Monday, August 08, 2011

Pop music

Of a sudden, I am strangely and ashamedly enamored with pop music: Rihanna. Katy Perry. Lupe Fiasco. Taio Cruz. etc. The culpable parties are "fireworks" and "exercise." Allow me to explain.

On the 4th, I watched New York City's Macy's-sponsored fireworks display on television, with my parents, in my basement. Evincing incredible cleverness, the producers jammed Katy's "Firework"  and Taio's "Dynamite" during the show. All in all, it was an impressive set-up. I immediately downloaded the songs.

Subsequently, they infiltrated my exercise mix and imposed hegemony. Over time, the population of nakedly poptastic singles procreated and diversified. Madonna is represented.

Most bizarrely, I find that I hanker for Rihanna's "Rude Boy," which is among the most sexually explicit and, to be fair, super-sexy tracks I know. The video may partly explain my interest.
This is a drastic reversal. See, I have a memory of this song. I was in a work van, listening to the radio, on my way to tutor at a downtown Syracuse city high school. The track came on and literally disturbed me, I had no idea who the artist was, and I recall later describing it to a friend in exasperation, disgust, and befuddlement. "This is what we've been reduced to!?" It was cataclysmic. And now it's on repeat during exercise sessions.

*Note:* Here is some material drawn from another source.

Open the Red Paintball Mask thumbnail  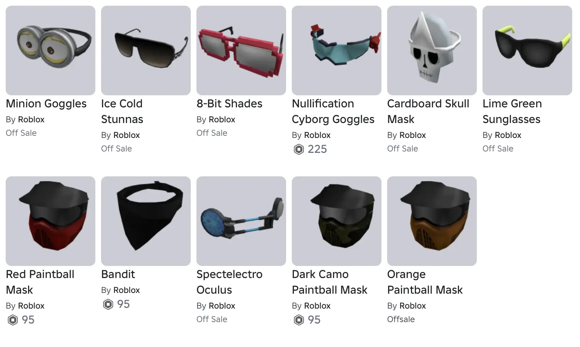51,221
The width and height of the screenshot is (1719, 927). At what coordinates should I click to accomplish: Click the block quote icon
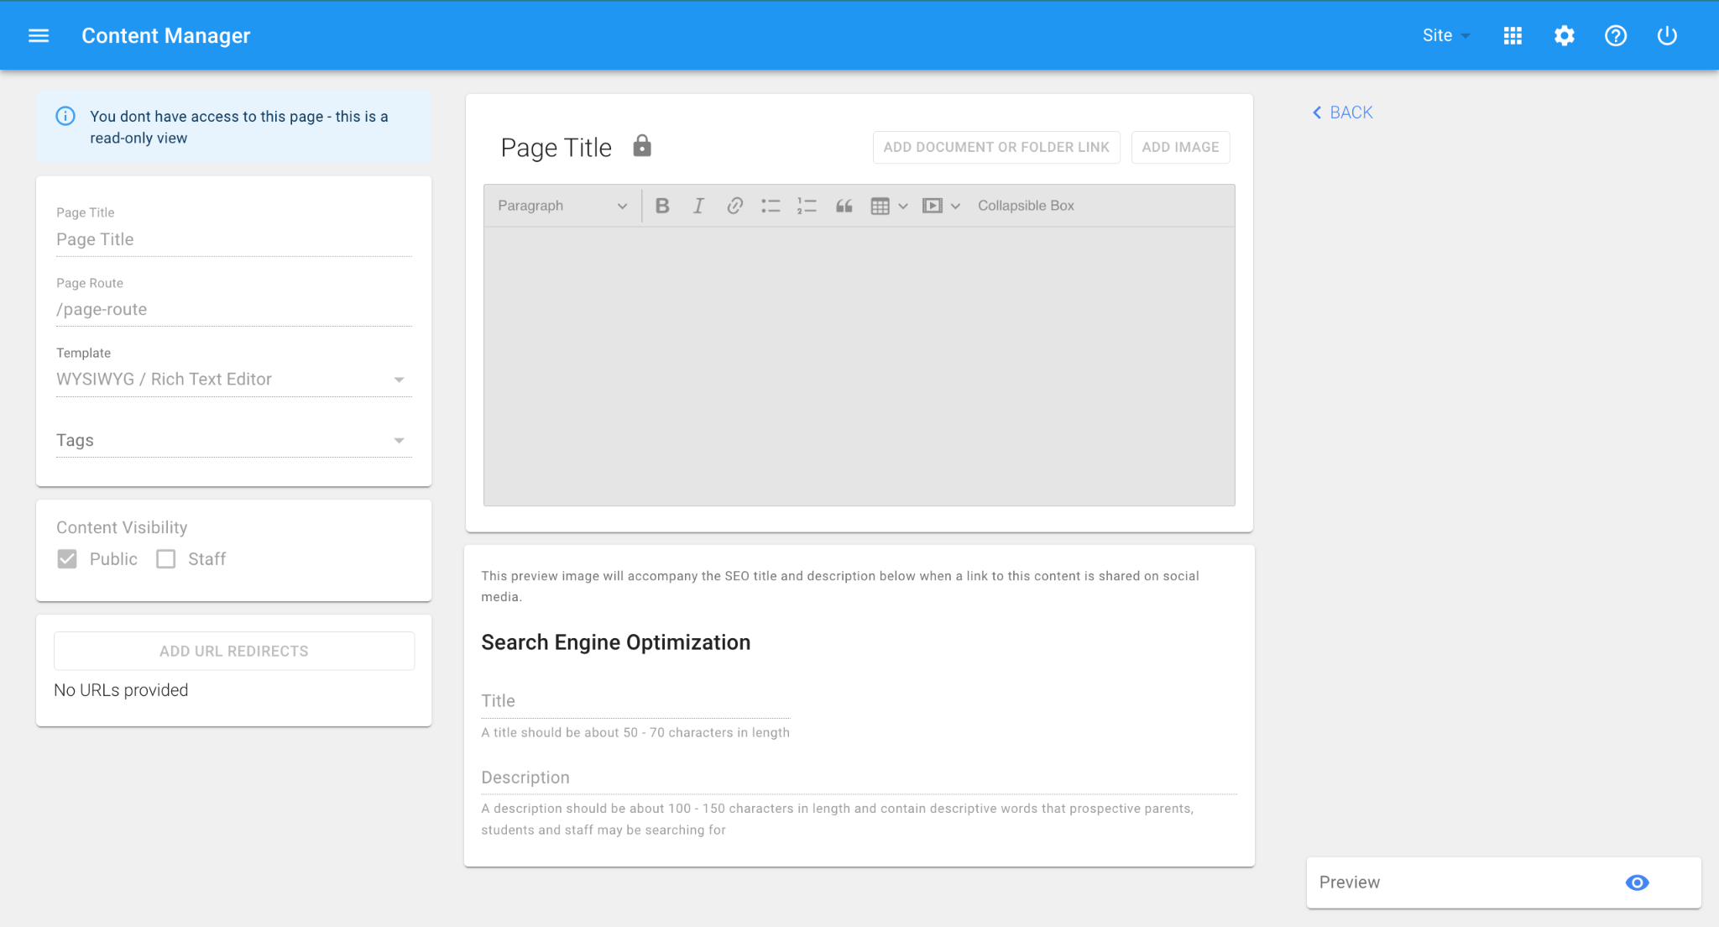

This interest in base pop music is paradigmatic of an overall shift towards consumptive anti-gourmandism. I'm embracing my intellectual roots: Jeremy Benthamite utilitarianism (cosmo-consumption) but with a bit of the garbage disposal thrown in. From a certain perspective, it will seem that all is going downhill, down with the Bradstreet.

Actually, what's transpiring is ancient. It's my life story. Octopus hands all on me, multidirectional tugging.

Lupe puts it proper: "One day we're listening to N.W.A, the next day we're listening to Ravi Shankar." One day, it's goat utilitarianism, the next, it's Cartesian dualism... well, not really, but y'all get the point.